=== Begin Enclosure ===

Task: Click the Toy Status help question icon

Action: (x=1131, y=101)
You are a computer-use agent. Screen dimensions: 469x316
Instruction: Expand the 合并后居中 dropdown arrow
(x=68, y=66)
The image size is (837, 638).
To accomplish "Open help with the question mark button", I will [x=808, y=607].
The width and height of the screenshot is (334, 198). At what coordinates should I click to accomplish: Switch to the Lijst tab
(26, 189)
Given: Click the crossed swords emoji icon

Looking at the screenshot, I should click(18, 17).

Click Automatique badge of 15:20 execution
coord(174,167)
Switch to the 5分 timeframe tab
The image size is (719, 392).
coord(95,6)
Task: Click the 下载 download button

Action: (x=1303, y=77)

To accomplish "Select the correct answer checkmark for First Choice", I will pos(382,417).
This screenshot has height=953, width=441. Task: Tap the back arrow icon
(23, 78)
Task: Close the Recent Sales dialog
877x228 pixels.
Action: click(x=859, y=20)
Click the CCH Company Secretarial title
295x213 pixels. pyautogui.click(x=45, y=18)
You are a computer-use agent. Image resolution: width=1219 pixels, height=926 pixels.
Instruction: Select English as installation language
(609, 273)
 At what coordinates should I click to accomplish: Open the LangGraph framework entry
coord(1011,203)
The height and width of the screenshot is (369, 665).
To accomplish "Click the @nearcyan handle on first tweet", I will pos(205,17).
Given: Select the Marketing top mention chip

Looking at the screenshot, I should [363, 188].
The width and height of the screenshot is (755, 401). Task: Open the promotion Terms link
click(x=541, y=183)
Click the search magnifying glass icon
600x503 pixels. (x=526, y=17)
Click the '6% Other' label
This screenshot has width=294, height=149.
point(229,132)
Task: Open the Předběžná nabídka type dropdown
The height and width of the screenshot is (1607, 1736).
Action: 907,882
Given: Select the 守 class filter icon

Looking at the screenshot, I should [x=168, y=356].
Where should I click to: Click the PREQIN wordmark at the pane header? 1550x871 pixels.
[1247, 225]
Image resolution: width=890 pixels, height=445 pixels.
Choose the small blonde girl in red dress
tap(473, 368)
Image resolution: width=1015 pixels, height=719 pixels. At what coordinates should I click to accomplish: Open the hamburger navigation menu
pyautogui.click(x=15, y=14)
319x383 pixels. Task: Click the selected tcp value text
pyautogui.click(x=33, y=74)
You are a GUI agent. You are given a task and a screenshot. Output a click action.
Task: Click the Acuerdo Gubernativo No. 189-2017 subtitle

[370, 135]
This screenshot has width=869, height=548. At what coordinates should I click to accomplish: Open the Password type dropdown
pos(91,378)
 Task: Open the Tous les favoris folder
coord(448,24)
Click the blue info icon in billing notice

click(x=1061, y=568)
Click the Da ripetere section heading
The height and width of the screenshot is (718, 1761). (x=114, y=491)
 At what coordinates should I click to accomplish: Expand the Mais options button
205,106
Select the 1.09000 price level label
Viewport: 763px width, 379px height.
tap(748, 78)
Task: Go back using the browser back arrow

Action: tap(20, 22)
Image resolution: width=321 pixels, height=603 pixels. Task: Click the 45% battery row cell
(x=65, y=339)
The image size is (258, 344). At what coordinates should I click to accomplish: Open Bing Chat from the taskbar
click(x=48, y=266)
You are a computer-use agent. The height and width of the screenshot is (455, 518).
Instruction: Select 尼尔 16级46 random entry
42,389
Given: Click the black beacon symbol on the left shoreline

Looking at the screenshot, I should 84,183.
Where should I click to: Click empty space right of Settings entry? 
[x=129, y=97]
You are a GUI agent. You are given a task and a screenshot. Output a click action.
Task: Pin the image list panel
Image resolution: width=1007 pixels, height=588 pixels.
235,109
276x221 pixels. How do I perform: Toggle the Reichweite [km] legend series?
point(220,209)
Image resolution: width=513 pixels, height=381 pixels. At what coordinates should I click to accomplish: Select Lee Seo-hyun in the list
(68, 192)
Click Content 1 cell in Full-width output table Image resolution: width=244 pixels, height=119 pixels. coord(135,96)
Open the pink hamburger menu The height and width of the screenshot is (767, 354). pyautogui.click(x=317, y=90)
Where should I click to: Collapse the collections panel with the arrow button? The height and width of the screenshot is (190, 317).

=== End Enclosure ===

→ **EXERCISE OBJECTIVE**
Only a number is expected: the count of lines in the data that contain the word "panel".

→ **SOLUTION BELOW**
2